| Problem requirements |
Determine the number of lines in the listing that contain "Collapse". Write only that number.
*** Opening Material for this exercise ***
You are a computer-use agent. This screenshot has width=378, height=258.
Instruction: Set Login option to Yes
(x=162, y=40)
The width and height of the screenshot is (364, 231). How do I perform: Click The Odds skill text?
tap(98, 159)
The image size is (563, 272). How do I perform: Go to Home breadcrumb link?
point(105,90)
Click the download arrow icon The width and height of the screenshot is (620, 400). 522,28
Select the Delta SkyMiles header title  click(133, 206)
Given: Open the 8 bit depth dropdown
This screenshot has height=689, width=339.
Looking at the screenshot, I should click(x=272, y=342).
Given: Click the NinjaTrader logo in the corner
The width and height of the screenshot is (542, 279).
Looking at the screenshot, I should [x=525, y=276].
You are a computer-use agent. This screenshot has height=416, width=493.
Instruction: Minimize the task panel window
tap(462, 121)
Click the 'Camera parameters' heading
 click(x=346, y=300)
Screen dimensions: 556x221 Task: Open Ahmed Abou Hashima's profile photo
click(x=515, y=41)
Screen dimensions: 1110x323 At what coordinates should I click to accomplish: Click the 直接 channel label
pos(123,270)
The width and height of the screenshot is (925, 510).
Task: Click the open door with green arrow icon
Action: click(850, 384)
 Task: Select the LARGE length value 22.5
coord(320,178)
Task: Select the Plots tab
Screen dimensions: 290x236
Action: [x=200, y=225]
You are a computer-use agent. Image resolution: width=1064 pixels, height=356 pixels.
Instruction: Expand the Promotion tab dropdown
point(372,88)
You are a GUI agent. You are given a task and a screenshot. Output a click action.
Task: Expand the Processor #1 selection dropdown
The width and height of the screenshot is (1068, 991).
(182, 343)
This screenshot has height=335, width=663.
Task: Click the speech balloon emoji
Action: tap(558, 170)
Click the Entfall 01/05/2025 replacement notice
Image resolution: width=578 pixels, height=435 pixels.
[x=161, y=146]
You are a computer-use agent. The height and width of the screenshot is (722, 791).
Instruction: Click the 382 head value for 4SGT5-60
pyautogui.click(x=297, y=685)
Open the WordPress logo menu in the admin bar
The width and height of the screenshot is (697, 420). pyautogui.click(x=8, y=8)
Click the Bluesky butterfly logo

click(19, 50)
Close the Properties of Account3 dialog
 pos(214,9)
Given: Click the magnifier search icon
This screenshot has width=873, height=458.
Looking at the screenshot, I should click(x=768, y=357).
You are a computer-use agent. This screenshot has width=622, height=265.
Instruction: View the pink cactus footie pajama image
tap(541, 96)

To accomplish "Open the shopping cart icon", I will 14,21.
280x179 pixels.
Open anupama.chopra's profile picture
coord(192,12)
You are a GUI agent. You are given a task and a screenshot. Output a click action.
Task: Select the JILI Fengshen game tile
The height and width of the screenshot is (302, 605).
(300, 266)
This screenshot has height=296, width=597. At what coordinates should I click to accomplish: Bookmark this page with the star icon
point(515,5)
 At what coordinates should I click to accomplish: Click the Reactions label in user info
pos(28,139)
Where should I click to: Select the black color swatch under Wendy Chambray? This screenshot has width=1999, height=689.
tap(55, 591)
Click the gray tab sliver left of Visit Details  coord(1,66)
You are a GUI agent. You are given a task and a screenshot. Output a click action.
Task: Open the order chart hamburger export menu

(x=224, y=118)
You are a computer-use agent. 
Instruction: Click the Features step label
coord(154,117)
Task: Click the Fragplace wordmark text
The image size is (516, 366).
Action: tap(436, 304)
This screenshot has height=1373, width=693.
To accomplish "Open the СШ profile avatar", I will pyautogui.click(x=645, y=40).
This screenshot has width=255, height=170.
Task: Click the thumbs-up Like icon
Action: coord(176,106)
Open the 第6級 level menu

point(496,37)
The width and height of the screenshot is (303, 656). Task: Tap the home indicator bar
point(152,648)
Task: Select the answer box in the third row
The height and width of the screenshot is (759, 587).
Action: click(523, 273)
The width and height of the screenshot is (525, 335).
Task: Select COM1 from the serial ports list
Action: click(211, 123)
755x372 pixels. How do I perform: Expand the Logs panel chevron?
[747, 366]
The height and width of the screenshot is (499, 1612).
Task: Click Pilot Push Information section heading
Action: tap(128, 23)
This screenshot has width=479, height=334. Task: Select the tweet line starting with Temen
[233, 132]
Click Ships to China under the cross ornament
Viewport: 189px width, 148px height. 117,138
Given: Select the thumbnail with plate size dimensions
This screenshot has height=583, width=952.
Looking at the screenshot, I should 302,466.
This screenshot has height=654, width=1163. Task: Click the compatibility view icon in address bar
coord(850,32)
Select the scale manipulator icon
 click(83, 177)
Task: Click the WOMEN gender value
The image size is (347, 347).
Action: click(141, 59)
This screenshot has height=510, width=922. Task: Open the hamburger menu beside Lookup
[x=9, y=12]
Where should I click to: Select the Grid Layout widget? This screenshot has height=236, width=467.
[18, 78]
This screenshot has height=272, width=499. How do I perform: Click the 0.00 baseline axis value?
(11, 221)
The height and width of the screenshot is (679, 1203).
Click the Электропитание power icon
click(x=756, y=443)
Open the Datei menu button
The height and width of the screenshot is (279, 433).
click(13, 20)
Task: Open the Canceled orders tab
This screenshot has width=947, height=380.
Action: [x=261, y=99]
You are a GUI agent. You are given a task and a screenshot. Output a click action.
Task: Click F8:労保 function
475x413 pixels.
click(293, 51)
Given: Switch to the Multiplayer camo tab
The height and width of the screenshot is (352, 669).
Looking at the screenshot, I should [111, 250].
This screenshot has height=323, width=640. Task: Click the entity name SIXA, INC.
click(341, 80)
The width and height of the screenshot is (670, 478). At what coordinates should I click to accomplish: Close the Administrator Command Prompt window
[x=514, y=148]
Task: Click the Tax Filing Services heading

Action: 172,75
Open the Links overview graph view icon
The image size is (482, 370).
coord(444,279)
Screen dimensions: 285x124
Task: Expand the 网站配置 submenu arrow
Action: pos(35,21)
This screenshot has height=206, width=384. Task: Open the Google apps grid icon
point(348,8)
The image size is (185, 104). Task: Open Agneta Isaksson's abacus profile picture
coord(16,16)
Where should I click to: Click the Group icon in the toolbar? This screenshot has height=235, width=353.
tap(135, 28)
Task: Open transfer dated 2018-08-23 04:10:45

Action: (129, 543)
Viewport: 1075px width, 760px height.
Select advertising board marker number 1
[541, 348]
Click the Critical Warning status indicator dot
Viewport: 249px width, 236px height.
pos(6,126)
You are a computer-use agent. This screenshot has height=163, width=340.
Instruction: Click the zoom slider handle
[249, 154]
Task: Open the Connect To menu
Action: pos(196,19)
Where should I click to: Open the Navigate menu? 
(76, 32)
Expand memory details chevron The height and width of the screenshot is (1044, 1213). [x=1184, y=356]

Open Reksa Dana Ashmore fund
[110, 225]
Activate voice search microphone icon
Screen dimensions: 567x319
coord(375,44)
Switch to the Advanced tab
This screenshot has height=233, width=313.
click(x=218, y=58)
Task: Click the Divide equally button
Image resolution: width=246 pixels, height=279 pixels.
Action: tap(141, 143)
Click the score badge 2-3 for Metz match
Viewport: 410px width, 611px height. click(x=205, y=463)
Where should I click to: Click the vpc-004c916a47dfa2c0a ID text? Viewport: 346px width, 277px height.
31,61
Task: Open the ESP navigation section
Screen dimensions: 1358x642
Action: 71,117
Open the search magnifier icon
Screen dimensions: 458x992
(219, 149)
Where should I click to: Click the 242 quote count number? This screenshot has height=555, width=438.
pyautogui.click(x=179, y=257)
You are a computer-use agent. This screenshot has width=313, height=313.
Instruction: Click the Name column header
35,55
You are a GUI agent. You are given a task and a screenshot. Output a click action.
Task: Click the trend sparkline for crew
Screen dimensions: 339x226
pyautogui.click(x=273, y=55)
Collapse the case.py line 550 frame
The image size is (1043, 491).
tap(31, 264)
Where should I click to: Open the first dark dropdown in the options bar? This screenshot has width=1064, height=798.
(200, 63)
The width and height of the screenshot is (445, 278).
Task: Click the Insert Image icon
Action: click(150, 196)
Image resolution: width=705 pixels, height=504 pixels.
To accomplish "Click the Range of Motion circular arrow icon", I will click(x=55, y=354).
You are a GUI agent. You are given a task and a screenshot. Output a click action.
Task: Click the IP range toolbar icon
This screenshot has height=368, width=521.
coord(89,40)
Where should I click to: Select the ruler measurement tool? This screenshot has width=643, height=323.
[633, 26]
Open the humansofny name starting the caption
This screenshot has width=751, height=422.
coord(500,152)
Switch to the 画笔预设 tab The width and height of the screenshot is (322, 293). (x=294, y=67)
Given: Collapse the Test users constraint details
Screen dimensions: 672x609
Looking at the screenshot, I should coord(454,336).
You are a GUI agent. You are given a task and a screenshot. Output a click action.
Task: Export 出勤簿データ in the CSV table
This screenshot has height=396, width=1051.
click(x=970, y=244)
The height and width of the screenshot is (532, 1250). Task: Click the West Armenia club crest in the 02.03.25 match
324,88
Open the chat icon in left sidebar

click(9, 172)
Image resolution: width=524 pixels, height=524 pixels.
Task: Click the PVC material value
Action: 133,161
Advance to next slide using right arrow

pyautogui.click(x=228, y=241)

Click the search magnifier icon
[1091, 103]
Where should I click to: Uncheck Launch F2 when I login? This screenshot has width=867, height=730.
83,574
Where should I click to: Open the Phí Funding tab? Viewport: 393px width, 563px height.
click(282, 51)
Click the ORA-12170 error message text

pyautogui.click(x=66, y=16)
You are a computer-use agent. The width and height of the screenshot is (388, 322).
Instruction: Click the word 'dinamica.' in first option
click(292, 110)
*** Closing Material for this exercise ***
| Task solution |
2